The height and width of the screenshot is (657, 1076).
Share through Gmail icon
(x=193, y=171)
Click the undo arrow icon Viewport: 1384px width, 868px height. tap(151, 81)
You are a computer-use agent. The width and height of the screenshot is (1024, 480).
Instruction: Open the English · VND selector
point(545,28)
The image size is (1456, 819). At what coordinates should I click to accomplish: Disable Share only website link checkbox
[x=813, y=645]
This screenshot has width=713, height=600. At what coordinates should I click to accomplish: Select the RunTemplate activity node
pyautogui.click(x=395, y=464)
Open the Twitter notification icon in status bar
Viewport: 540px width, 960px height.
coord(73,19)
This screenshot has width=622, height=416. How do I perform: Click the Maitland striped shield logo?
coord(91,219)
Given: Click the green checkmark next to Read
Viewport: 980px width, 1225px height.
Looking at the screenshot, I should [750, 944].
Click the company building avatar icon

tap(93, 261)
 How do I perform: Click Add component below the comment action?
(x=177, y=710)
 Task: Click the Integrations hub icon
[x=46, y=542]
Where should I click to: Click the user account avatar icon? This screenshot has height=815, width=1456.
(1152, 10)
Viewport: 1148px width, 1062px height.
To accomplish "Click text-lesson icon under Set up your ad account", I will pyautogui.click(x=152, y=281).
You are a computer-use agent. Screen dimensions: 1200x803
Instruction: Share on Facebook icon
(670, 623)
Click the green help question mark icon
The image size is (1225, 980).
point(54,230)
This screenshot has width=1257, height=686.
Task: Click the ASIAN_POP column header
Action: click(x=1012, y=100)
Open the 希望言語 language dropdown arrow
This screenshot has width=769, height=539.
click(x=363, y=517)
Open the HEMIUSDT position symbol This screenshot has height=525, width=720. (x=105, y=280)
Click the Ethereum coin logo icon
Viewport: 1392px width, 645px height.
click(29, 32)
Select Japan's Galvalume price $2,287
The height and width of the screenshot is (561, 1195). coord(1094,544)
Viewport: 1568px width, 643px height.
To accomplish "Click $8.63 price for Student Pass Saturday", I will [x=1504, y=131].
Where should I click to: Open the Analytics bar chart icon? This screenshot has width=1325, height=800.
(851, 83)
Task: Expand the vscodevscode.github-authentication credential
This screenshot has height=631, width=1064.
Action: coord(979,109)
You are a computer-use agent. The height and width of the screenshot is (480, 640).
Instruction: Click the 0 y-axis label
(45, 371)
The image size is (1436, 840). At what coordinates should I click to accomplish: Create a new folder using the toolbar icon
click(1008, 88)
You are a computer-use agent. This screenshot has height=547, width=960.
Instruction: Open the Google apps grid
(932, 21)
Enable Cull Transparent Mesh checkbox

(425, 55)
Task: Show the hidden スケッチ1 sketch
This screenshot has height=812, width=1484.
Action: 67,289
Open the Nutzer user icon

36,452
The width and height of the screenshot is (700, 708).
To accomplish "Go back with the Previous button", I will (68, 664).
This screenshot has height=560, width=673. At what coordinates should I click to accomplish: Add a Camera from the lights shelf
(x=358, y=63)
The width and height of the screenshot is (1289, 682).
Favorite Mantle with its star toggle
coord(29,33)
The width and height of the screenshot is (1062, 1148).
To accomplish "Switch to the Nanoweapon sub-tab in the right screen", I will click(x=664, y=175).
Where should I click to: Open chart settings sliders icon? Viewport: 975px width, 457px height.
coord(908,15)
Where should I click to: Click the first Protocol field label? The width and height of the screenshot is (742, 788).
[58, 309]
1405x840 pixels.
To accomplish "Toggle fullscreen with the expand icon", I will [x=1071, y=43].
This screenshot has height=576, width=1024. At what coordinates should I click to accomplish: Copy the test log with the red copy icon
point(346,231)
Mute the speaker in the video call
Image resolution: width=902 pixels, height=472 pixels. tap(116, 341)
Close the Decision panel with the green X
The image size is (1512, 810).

● **Set exercise**
Edit the part of the rows that opens with the line containing "Select Japan's Galvalume price $2,287" and closes with the line containing "click(1008, 88)": replace "Analytics" with "Reports" and leave everything else unchanged. Return only those lines.

● **Exercise answer**
Select Japan's Galvalume price $2,287
The height and width of the screenshot is (561, 1195). coord(1094,544)
Viewport: 1568px width, 643px height.
To accomplish "Click $8.63 price for Student Pass Saturday", I will [x=1504, y=131].
Where should I click to: Open the Reports bar chart icon? This screenshot has width=1325, height=800.
(851, 83)
Task: Expand the vscodevscode.github-authentication credential
This screenshot has height=631, width=1064.
Action: coord(979,109)
You are a computer-use agent. The height and width of the screenshot is (480, 640).
Instruction: Click the 0 y-axis label
(45, 371)
The image size is (1436, 840). At what coordinates should I click to accomplish: Create a new folder using the toolbar icon
click(1008, 88)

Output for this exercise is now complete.